Happy hot Friday, reader, and welcome to a nice chilled column of trivial charity news, fresh from Society Diary’s fridge.
As Lenin once said, there are decades when nothing happens and there are weeks where decades happen. Then there are weeks like this one in which something big happens but everyone is too sweaty to care that much.
Diary thinks England’s World Cup team cares though. When Kane skied it against Ghana it looked like he was lashing out in protest at the early demise of Sir Keir’s premiership. Either that, or the witch doctor curse was real.
Scotland’s players also failed to cover themselves in glory against Brazil and now risk crashing out of the tournament. But the country has redeemed itself by producing some elite-level charity World Cup content.
John McPenguin
Cast your minds back to the start of this year’s World Cup and you may remember Scottish fans getting very excited about their national side thrashing footballing giants Haiti one-nil.
To be fair, John McGinn’s strike was the country’s first goal at the tournament in 28 years.
In tribute, the Royal Zoological Society of Scotland named a new member of Edinburgh Zoo’s penguin colony after the midfielder.
Zoo keeper Alison MacLean: “We noticed one of our gentoo penguin chicks has a strong left flipper and knew we had to name them after the man himself.
“While our McGinn won’t be scoring goals anytime soon, we hope visitors will enjoy seeing the curious chick grow up. Who knows, they might just get a call from Steve Clarke for the 2030 squad.”
Diary’s not sure what FIFA’s rules are on flightless birds participating but the slippery characters could prove difficult to man mark.
Jumpers for goalposts
Meanwhile, David Houston, a Scot and CEO of Brian House Children’s Hospice, has released a World Cup song called Funny How Scotland Won Every World Cup (When We Were Young).
It is a nostalgic ditty about being a football fan as a youngster in the days of Subbuteo, sticker albums, kick abouts with tennis balls and Archie Gemmill.
Diary has been playing the song all week and can confirm that it slaps, bangs and is a bop as the kids say now.
The tongue-in-cheek title has confused Diary though. It must mean that although Scotland never actually won any silverware, its young fans felt like winners because of the joy and pride watching their side gave them. Which is the same as losing.
Nevertheless, it is enough to make Diary down a bottle of full-sugar Irn Bru, paint their face blue and white, catch the first flight to North America and enrol in the Tartan Army before the team exits the cup.

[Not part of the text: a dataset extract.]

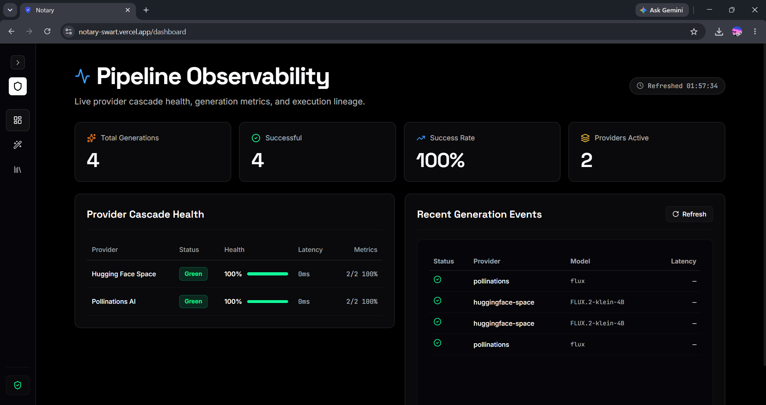Open the magic wand generate icon
Screen dimensions: 766x405
point(18,145)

But wait, the song also contains a serious message about the financial struggles faced by children’s hospices, with money raised from its streams going to Blackpool-based Brian House and Children’s Hospices Across Scotland.
Extra time
In other World Cup charity-related news, PETA’s protestors painted their bodies in national flags and lined the streets of Mexico City to deliver the message: “Score for Animals, Go Vegan.”
Animal charity RSPCA warned “wannabee Pickfords” that football nets pose a threat to young wildlife.
The Church of England wrote a World Cup prayer, asking God for “compassion and perspective on the miskicks, missed penalties and muddled VARs”.
And Ed Sheeran is reportedly set to earn a few quid from Shakira and Burna Boy’s official World Cup song Dai Dai, which he co-wrote. Shakira is donating her proceeds to the Fifa Global Citizen Education Fund but the ginger English minstrel is supposedly keeping his share, so that’s nice for him.